## Exercise aim
Please answer these questions from the rule-writing text below:
(a) What three kinds of scope can a rule have?
(b) What option sets how many consecutive sentences a sentence scope covers?
(c) Does punctuation count as a token when the distance for a flexible sequence is computed?

Rule scope define the span of text in which all the rule's operands must be matched.
The scope can be:

  • A clause
  • One or more consecutive sentences
  • A paragraph

So, in the case of sentences, an option called multiplier specifies the number of consecutive sentences.

Operands

The operands of a rule can be taxonomy concepts, rule concepts, or rule concept entities.

Operators

Multiple operands in a rule are combined two by two with Boolean or positional operators.

The Boolean operators are:

  • AND: the combination is true only if both the operands are true.
  • AND NOT: the combination is true if the first operand is true and the second operand is false.

Positional operators are:

  • Flexible sequence (DISTANCE in the visual builder, <Min,Max> in the expression): the portion of text matched by the first operand must be followed, within the rule's scope, by the portion of text matched by the second operand at a distance—in text tokens—between the value of the Min parameter and the value of the Max parameter. Punctuation is counted as a token when computing the distance.
  • NEXT: the portion of text matched by the first operand must be followed, in any subsequent sentence within the rule's scope, by the portion of text matched by the second operand.
  • NEXT NOT: the portion of text matched by the first operand must not be followed by the portion of text matched by the second operand in all the subsequent sentences within the rule's scope.
  • PREV: the portion of text matched by the first operand must be preceded, in any previous sentence within the rule's scope, by the portion of text matched by the second operand.
  • PREV NOT: the portion of text matched by the first operand must not be preceded by the portion of text matched by the second operand in all the previous sentences within the rule's scope,

Word classes

A word class can be specified as a sub-condition for the Pattern, Keyword and Word operands of kill lists and rule concept entities, while it can be chosen as the value of a Type operand.

## Dataset excerpt
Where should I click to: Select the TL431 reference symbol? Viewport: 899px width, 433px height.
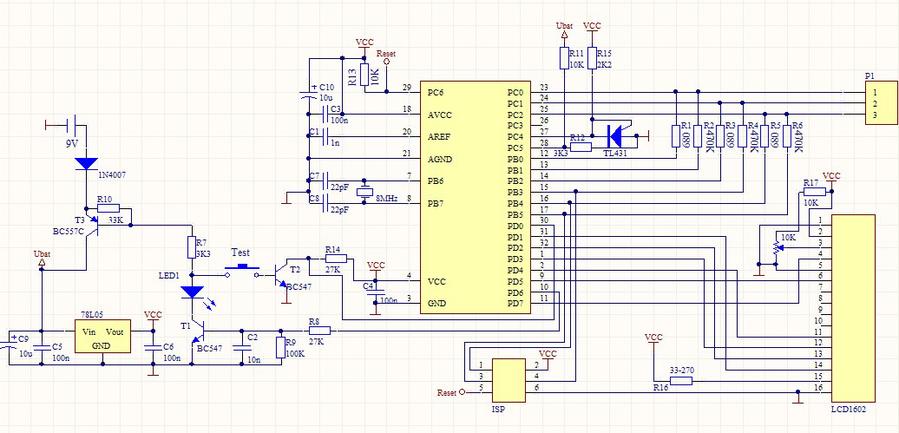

## Answer to this exercise
(a) A clause, one or more consecutive sentences, or a paragraph.
(b) The option called multiplier.
(c) Yes.